Den Stein hatte Impi ins Rollen gebracht. Er eröffnete einen Thread in unserem internen Forum zum Thema Freudenhaus. Es wurden kurz verschiedene Möglichkeiten und Optionen diskutiert – Eine Dirne, die erzählt, dass die Orks die Bordelle des Landes dicht gemacht haben, um den Mangel zu erklären? Ein Straßenstrich? Ein richtiges Freudenhaus? Zubens Harem in Ishtar ausbauen?
Schnell kristallisierten sich einige brauchbare Ideen heraus. Das Ganze nahm Gestalt an. Wir entschieden uns für Montera. Montera und Geldern, das waren die einzigen Städte in Myrtana, in denen ein Bordell glaubhaft war – Vengard fiel raus, da zerstört. Auch ein Gebäude war schnell gefunden. Direkt neben der Arena. Groß, aber ungenutzt.
Nun ergriff Fenris die Initiative. Unser Mann mit den Ideen. Er fertigte ein grobes Konzept an. Der Name des Bordells. Die Charaktere – Puffmutter Hannah, Lily, Francesca und Charlotte die drei leichten Mädchen, Türsteher Gruntuk. Grob legte er die Charaktereigenschaften der Figuren und die Hintergrundgeschichte des Bordells fest.
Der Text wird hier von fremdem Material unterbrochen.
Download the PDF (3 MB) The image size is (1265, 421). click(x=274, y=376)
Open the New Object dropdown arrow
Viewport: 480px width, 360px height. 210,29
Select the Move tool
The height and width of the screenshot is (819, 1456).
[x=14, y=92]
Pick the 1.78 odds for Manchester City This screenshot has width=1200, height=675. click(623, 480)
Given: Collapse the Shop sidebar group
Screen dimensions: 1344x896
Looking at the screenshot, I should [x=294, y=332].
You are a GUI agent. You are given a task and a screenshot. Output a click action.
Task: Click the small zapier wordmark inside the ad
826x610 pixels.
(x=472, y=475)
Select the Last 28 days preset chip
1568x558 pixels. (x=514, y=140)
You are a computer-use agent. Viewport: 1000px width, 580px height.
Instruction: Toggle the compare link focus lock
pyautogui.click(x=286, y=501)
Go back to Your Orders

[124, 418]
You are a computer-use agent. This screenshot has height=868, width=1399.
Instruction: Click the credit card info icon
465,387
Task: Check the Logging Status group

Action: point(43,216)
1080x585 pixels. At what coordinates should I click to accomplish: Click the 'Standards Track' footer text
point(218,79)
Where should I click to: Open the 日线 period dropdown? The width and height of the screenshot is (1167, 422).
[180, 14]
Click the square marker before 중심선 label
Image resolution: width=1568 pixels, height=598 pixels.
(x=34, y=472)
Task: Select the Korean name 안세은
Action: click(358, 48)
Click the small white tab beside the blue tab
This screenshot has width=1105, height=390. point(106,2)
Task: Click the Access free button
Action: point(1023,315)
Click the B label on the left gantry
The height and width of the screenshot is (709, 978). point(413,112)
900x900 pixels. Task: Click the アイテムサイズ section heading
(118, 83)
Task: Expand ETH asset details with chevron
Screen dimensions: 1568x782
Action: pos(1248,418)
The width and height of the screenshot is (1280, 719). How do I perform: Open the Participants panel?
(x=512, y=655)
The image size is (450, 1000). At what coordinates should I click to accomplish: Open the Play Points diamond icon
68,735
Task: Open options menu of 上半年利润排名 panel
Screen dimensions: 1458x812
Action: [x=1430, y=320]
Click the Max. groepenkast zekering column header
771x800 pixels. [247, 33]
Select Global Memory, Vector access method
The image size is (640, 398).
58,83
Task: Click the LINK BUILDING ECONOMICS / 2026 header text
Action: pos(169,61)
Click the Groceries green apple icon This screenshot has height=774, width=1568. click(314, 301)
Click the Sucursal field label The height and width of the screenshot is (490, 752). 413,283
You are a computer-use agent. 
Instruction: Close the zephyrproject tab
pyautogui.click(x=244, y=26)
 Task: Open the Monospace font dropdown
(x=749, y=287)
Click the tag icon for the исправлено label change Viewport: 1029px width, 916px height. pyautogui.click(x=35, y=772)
Das Ganze ruht nun eine Weile. Anderes ist wichtiger. Aber dann nehme ich mir das Konzept vor und mache mich ans Umsetzen. Zunächst einmal wird Hannah in Bertha umbenannt, um Verwechslungen mit der Hotelbesitzerin aus Gothic 2 zu vermeiden. Ich schaue mir den Bordell-Thread noch mal kurz an. Eine Idee von The Witch-King fällt mir ins Auge, die ich schon ganz vergessen hatte. Auf Basis dieser Idee wird Bruno hinzugefügt, ein armer Hund, der die Zeche geprellt hat und das Geld nun durch Putzdienste abarbeiten darf. Auch eine eigene Idee, die ich schon ganz vergessen hatte, springt mir ins Auge. Dies ist die Geburtstunde Ninas, einer Bewohnerin des Bordells, die sich weigert, ihren Körper zu verkaufen. Zu guter letzt erweitere ich das Personal um Magdalena, ein weiteres Freudenmädchen, das im Wesentlichen dazu dient, die von Fenris erdachte Entstehungsgeschichte des Freudenhauses zu verdichten. Damit sollten es erst mal genug neue NPCs sein. Das Dialogschreiben kann beginnen.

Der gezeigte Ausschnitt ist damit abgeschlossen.